- European Atari 2600 cover art
- Developer: Parker Brothers
- Publisher: Parker Brothers
- Programmer: Rex Bradford
- Series: Star Wars
- Platforms: Atari 2600, Intellivision
- Release: 2600 July 1982 Intellivision August 1983
- Genre: Scrolling shooter
- Modes: Single-player, multiplayer

= Star Wars: The Empire Strikes Back (1982 video game) =

Star Wars: The Empire Strikes Back is a scrolling shooter video game based on the 1980 film The Empire Strikes Back, programmed by Rex Bradford for the Atari 2600 and published by Parker Brothers in 1982. It was the first licensed Star Wars video game. An Intellivision version was released in 1983.

==Gameplay==

Intellivision screenshot

The player must control Luke Skywalker in a snowspeeder to battle against Imperial AT-AT walkers on the planet Hoth. The objective is to hold off the walkers as long as possible before they blow up the power generator at the Rebels' Echo Base. The difficulty levels included several variables, including the initial speed of the walkers, whether or not the walkers were solid, and whether or not the walkers included a "smart bomb."

The player can destroy a walker by shooting it repeatedly in the head or torso; shots to the legs are ineffective. As the walker is damaged, it changes colors, transitioning from black (undamaged) through various shades of gray, red, and orange to yellow (critically damaged). The player can also destroy the walkers by shooting a small flashing spot that may appear during gameplay for a one-hit kill. On the Intellivision, the walkers require thirty hits to take down, compared to forty-eight hits on the Atari.

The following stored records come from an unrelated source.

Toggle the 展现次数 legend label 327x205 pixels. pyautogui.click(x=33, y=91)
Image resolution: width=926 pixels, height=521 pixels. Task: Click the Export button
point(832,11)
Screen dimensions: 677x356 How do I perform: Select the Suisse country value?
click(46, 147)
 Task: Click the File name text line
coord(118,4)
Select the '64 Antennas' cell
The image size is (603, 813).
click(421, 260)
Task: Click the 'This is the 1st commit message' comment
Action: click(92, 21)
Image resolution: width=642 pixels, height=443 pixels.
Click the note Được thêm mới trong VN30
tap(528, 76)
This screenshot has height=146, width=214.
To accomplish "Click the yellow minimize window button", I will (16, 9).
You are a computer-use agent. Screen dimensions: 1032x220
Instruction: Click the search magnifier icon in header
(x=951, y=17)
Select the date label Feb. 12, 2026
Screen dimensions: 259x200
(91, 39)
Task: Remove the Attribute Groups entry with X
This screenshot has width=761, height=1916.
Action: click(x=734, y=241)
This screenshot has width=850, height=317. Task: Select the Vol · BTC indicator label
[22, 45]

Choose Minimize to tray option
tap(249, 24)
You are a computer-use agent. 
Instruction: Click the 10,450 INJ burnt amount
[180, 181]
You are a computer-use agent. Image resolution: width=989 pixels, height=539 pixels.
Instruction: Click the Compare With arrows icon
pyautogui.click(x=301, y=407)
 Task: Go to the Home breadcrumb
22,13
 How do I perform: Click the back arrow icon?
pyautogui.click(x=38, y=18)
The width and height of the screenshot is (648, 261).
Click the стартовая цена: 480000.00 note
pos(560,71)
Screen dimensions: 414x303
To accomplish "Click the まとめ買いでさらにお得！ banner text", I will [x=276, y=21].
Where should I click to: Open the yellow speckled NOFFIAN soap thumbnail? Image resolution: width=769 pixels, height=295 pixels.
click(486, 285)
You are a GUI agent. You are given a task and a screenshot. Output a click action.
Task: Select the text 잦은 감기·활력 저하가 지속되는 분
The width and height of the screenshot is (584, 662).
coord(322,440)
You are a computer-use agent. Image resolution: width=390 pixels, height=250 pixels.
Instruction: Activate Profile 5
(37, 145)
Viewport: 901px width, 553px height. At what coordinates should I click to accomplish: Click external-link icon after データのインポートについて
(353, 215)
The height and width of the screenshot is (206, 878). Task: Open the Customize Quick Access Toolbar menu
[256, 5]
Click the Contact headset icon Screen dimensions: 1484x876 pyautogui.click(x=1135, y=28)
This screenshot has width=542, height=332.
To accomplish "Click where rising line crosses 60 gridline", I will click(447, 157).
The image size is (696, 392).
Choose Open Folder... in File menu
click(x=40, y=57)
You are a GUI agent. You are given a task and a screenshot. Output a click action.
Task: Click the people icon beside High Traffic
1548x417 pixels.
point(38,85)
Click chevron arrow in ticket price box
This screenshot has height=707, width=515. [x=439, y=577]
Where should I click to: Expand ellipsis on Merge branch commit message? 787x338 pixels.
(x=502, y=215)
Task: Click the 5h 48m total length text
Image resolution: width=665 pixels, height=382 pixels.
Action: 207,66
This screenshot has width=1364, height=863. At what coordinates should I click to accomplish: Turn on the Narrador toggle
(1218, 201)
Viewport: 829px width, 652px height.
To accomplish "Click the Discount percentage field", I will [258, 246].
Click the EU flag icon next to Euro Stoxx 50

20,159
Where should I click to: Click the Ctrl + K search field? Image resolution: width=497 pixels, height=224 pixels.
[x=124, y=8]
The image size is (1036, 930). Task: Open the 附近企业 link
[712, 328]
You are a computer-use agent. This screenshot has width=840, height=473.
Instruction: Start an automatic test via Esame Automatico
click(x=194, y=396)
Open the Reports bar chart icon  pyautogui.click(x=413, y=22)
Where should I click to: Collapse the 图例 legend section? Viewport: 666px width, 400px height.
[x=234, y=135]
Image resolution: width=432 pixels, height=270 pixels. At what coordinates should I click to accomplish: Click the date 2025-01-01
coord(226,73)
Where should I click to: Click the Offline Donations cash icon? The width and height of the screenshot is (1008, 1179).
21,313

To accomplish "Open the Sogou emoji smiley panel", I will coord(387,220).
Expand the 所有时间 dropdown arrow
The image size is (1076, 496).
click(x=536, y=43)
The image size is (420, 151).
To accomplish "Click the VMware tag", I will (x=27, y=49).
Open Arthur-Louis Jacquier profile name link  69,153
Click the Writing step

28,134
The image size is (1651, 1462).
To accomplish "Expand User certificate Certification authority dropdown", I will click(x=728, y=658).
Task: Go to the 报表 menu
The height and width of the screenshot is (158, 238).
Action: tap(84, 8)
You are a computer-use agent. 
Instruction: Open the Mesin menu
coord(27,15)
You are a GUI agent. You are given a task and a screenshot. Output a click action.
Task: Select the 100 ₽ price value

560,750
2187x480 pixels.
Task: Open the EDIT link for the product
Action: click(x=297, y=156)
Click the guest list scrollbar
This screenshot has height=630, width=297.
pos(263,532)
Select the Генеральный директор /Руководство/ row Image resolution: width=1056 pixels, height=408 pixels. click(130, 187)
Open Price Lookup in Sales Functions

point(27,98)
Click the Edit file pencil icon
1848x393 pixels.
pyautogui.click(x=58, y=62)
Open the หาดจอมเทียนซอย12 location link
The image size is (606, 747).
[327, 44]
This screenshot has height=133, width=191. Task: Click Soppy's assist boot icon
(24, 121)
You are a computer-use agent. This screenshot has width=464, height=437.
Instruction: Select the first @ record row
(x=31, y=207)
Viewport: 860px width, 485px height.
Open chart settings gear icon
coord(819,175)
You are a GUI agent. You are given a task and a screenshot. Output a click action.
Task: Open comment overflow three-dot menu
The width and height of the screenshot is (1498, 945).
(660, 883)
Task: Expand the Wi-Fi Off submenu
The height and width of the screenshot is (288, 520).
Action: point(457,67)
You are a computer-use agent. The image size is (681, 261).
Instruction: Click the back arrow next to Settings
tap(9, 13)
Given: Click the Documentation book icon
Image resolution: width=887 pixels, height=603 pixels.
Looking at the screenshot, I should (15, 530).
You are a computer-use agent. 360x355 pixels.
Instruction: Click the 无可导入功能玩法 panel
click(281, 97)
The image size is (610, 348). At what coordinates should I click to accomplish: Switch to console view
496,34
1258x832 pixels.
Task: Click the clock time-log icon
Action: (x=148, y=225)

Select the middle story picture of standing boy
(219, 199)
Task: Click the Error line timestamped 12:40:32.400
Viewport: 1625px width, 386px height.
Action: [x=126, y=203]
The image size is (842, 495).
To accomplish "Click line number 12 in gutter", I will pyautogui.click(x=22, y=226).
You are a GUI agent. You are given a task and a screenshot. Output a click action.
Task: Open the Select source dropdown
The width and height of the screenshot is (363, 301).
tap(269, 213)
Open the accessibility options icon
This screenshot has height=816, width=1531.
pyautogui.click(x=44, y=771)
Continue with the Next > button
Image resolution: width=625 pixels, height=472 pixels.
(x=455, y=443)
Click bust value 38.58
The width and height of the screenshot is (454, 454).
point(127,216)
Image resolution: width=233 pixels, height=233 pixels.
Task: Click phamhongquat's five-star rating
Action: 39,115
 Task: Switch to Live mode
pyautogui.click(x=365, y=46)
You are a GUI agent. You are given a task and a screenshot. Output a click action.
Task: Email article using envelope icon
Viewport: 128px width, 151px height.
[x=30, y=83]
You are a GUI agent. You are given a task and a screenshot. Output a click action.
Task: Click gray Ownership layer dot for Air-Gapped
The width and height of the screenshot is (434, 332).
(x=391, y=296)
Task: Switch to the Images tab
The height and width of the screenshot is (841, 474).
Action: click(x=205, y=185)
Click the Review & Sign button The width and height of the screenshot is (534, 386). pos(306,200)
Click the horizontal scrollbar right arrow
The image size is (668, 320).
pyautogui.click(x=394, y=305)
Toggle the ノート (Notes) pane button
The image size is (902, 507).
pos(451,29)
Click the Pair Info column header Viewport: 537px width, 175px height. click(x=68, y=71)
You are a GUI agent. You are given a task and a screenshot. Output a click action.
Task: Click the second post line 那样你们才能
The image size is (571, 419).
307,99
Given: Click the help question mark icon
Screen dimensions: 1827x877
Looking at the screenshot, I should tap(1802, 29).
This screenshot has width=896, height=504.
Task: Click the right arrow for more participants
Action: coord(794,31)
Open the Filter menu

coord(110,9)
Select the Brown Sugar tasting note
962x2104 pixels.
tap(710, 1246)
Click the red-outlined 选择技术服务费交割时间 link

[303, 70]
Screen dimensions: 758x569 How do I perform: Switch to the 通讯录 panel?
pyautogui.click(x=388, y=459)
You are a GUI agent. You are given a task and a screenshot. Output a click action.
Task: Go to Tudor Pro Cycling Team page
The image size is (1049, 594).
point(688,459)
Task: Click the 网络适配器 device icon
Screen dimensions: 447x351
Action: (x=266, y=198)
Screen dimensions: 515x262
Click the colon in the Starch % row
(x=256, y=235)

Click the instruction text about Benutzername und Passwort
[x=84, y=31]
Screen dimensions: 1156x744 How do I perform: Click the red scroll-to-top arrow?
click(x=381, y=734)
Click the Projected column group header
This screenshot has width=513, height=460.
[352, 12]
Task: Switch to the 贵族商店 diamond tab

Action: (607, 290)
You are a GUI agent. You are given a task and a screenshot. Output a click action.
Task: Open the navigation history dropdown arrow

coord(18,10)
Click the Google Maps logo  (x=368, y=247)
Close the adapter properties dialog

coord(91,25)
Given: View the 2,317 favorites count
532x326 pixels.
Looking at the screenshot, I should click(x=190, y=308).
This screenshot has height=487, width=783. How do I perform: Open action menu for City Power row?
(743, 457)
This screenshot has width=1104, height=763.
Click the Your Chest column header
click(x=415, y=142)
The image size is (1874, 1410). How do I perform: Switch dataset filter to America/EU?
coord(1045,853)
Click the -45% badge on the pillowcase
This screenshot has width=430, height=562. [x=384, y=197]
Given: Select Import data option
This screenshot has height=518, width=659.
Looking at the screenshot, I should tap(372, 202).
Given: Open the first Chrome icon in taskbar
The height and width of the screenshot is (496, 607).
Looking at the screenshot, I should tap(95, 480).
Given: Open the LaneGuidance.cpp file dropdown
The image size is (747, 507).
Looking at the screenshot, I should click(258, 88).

The walkers shoot back at the player, whose speeder also changes colors as it receives damage. The player can land a damaged speeder to repair it. If the player survives for two minutes, the speeder is granted the power of the Force for a short time, briefly becoming invulnerable. On some game levels, the walkers are solid, meaning that the player can crash into them, damaging them and destroying the player. Other levels include a smart bomb which periodically launches from the flashing port on a walker and follows the player for a time. If the player is hit by the smart bomb, their speeder is destroyed.

The game ends when the player's fifth speeder is destroyed or when the lead walker reaches Echo Base, destroying it. As the game progresses, the walkers move more rapidly, increasing the difficulty level.

==Reception==
The game was a commercial success, becoming one of the year's two best-selling video games of 1982 for Parker Brothers, along with Frogger. In 1982, it was reported that both games had sold a combined 3 million cartridges.

Star Wars: The Empire Strikes Back received mixed reviews. It was reviewed in Video magazine shortly after its release. Reviewers praised the game's "zingy graphics" and noted that "the audio-visual effects are absolutely first-rate". Overall they characterized it as "an entertaining fast-paced contest that belongs in the cartridge libraries of most (Atari)VCS owners". That same month, rival publication Video Review magazine ran a review of the game written by science fiction author Harlan Ellison who blasted the game as a "shamelessly exploitative little toy", "the latest icon of the Imbecile Industry", and a "time-wasting enterprise". However, the brunt of Ellison's criticism came from his dissatisfaction with the game's ending both of which are failure conditions (either all of the player's units are destroyed or the lead enemy reaches the player's base).

Ed Driscoll reviewed The Empire Strikes Back in The Space Gamer No. 55. Driscoll commented that "I'd have to say that the good points outweigh the bad, and it is fun to play. I'd say that this is an excellent start for a company new to the VCS scene. May the Force be with you!" Computer and Video Games retrospectively reviewed the game in 1989, giving it a 46% score.